Mali: l'enquête sur la mort de Cheikh Ag Aoussa s'annonce difficile

La voiture de Cheikh Ag Aoussa, l'un des principaux chefs militaires de l'ex-rébellion touareg, tué dans l'explosion aux abords de Kidal, le 8 octobre 2016.
© STRINGER / AFP

Au Mali, plusieurs enquêtes sont en cours après la mort de Cheikh Ag Aoussa, haut représentant de la Coordination des mouvements de l'Azawad, dans l'explosion de son véhicule au sortir d'une réunion avec l'ONU, à Kidal, le 8 octobre.
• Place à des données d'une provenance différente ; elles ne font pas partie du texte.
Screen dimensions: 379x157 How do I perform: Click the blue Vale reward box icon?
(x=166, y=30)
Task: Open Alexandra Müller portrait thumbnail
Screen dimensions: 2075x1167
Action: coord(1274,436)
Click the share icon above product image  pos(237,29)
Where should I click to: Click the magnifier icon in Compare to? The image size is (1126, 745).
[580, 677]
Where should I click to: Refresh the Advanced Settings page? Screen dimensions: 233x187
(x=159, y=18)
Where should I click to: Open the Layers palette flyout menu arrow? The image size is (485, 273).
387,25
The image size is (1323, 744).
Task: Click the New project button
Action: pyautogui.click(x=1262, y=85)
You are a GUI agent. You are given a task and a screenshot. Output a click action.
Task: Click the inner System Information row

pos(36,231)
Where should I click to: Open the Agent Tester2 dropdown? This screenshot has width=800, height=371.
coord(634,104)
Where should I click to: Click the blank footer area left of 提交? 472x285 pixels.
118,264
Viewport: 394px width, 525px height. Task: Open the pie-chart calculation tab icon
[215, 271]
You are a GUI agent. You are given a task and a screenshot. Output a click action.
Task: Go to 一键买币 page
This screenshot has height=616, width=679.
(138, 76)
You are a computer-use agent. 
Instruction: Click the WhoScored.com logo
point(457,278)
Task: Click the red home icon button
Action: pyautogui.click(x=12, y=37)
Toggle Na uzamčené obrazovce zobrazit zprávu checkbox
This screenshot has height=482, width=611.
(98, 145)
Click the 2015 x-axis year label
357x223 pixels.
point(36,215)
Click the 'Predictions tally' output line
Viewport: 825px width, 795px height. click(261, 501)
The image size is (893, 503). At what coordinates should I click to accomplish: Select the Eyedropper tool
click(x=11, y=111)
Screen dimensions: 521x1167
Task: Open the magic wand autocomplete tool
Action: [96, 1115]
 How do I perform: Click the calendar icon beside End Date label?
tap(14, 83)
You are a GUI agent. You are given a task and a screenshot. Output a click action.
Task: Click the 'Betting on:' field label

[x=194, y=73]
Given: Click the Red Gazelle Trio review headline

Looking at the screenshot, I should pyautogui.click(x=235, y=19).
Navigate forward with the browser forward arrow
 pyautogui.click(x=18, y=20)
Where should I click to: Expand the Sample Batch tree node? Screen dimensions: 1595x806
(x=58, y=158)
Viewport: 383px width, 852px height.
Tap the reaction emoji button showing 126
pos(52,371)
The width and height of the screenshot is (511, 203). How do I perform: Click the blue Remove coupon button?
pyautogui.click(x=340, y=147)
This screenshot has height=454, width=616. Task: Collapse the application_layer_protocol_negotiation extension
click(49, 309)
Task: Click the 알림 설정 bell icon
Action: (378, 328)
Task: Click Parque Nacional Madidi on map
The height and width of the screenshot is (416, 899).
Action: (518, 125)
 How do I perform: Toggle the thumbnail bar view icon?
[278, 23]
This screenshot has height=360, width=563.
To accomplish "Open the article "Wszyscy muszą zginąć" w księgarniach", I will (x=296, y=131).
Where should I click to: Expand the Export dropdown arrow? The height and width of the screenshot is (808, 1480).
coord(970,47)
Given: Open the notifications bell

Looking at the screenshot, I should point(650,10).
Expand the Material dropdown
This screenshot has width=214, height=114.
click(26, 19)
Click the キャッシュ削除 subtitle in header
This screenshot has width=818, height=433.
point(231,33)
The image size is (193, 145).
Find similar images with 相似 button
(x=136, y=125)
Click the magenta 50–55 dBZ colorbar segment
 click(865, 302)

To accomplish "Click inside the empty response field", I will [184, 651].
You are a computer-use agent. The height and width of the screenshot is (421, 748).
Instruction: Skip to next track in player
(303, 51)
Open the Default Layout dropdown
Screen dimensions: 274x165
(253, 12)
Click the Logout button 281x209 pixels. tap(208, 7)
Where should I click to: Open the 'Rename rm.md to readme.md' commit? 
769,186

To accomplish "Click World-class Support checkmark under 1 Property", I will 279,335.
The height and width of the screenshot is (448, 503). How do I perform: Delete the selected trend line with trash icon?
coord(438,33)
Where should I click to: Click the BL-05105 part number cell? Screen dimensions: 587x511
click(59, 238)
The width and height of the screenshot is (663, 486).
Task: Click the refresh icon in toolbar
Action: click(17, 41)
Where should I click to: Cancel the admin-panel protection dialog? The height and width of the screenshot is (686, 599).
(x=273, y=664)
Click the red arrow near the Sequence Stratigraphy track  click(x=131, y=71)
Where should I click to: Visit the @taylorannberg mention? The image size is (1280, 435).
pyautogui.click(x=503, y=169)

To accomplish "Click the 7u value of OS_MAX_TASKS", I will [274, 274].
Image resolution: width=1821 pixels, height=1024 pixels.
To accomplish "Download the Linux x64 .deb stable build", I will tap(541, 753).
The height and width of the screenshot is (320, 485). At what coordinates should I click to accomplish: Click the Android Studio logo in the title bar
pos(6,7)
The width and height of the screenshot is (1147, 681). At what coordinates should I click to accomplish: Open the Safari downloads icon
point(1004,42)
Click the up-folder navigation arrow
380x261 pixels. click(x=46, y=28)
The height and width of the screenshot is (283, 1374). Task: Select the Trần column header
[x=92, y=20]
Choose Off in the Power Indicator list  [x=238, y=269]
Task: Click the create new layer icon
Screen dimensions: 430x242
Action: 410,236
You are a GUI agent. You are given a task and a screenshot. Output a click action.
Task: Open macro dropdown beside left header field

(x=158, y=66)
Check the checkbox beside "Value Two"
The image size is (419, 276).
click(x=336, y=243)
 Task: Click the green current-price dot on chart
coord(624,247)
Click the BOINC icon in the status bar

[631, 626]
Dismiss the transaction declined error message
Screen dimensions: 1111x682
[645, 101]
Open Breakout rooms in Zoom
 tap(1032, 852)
La CMA et la Minusma mènent des enquêtes qui s'annoncent difficiles.

« Tout porte à croire que la voiture a été piégée dans l'enceinte du camp de la Minusma ». Voilà ce qu'affirmait le porte-parole des ex-rebelles au lendemain de la mort de Cheikh Ag Aossa.

« Evitons les spéculations hasardeuses », répond Radhia Achouri, la porte-parole de l'ONU. « La Minusma a engagé sa propre enquête interne sur les circonstances dans lesquelles s’était déroulée la réunion, et notamment le dispositif sécuritaire que nous avons dans notre camp, explique-t-elle. Par ailleurs, nous avons envoyé une équipe d’experts en analyse d’explosif sur le terrain pour collecter les faits. Maintenant, la Minusma n’a pas une autorité judiciaire qui a attribution pour enquêter, mais nous sommes à la disposition des autorités compétentes du pays. »

Et par autorités compétentes, l'ONU sous-entend le gouvernement. Car la spécificité de l'enquête menée à Kidal, c'est que les enquêteurs sont de la CMA. Ce sont les ex-rebelles qui gèrent la ville, mais ils sont à la fois juges et parties. La Minusma a donc proposé au gouvernement malien un appui logistique, si des enquêteurs voulaient venir de Bamako. Pour l'instant, le gouvernement n'a pas donné suite.

L'enquête, elle, s'annonce déjà difficile. Aucune caméra ne surveillait le parking où était garé lé véhicule. Mais l'ONU ne veut écarter aucune hypothèse. Pas même la possibilité que la voiture ait pu rentrer déjà piégée à l'intérieur du camp.